L’Opinion a voulu expressément vous faire connaître les sentiments d’un homme qui compte parmi les personnes qui ont pu observer le plus près possible le Général Sangoulé LAMIZANA..

Ses mots et les sentiments qu’ils charrient méritent qu’on se donne le temps de bien les lire.
Cet homme est Monsieur Adama FOFANA, aujourd’hui Ministre des Relations avec le Parlement, Porte-Parole du Gouvernement. Il a été sollicité par le Général Lamizana pour écrire la préface du Tome I de ses Mémoires.

Vous êtes considéré à plusieurs égards comme faisant partie des proches du Général Sangoulé LAMIZANA. Que retenez-vous de sa vie ?

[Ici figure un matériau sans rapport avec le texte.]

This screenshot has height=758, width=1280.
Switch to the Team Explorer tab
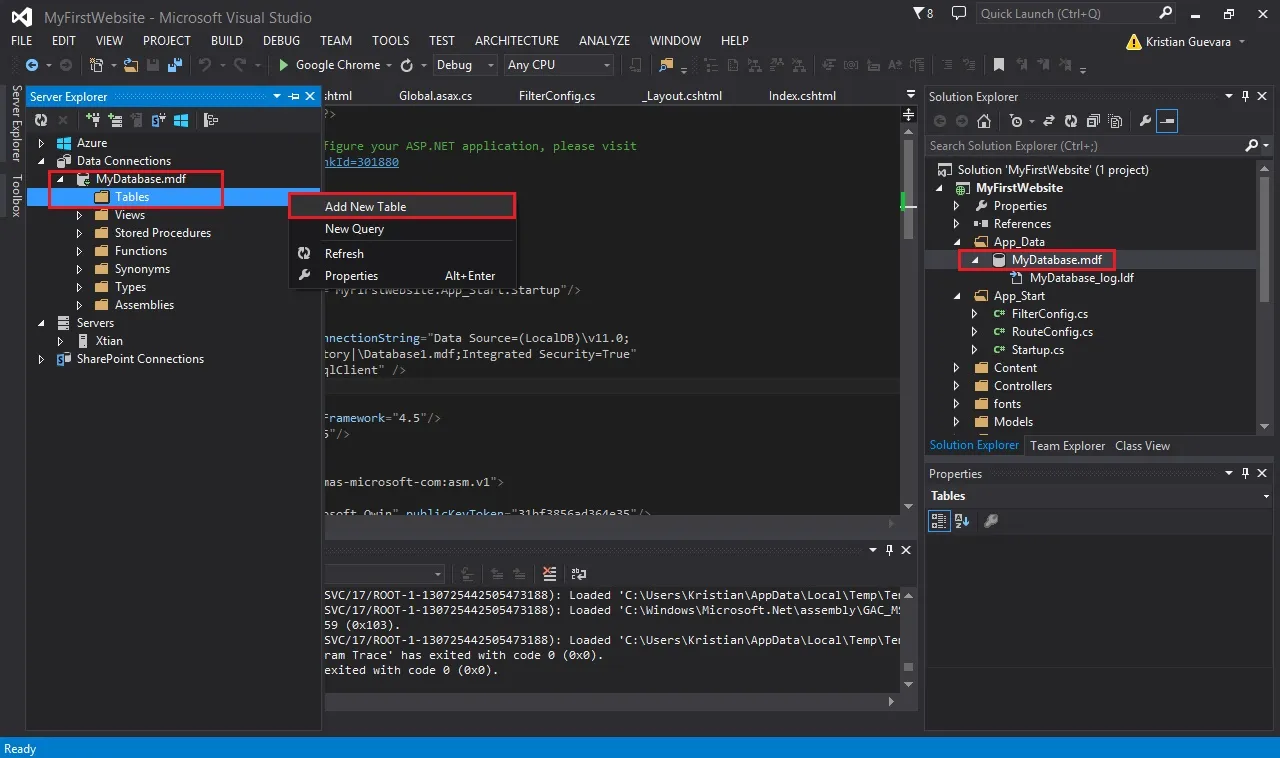[x=1068, y=446]
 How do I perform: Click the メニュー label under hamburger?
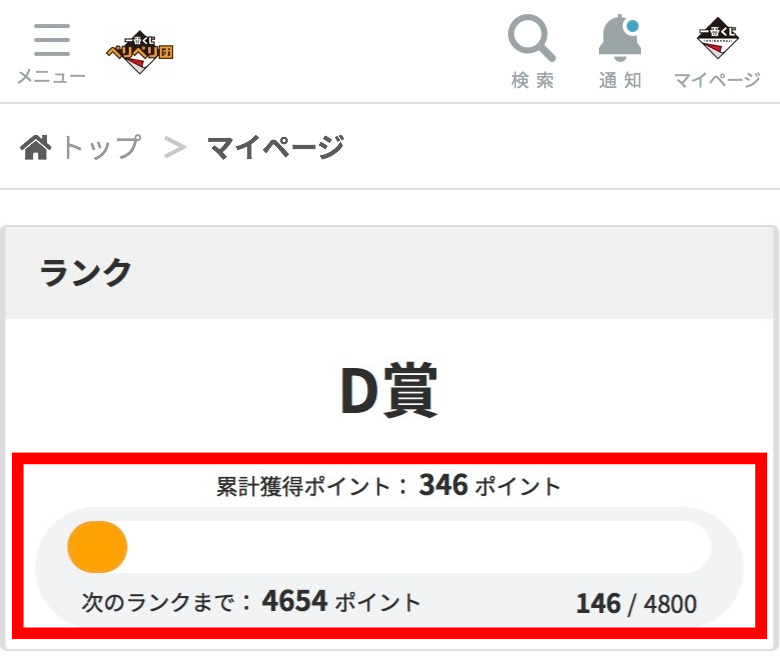(x=52, y=77)
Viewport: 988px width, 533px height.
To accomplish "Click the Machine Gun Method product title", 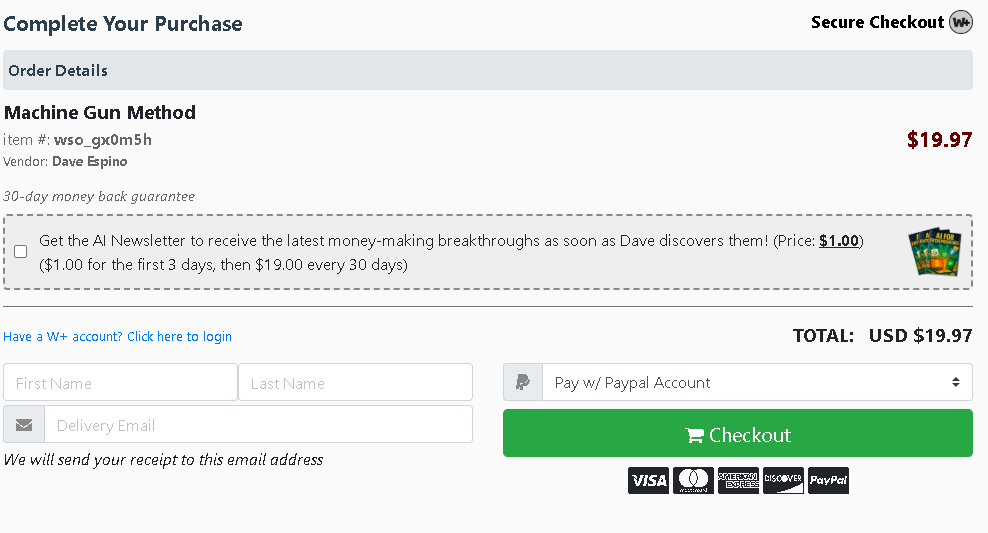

AdamaFOFANA (A.F.) : En fait LAMIZANA lui-même s’était offert et ouvert à tout le monde et avait de ce fait éliminé toutes sortes de distance avec les autres. C’est en fait lui qui se faisait proche des autres, de tout le monde et il donnait ainsi l’impression de n’exister que par et que pour les autres, sans réserve, sans calcul. Sa mort et les témoignages d’amour et de compassion qui l’ont suivie, ont suscité en moi la conviction que cet homme, bien que fait de chair et d’os, répondait à une autre dimension de l’être, mû par une force absolue d’amour, gourmand d’amitié et inlassable de partager.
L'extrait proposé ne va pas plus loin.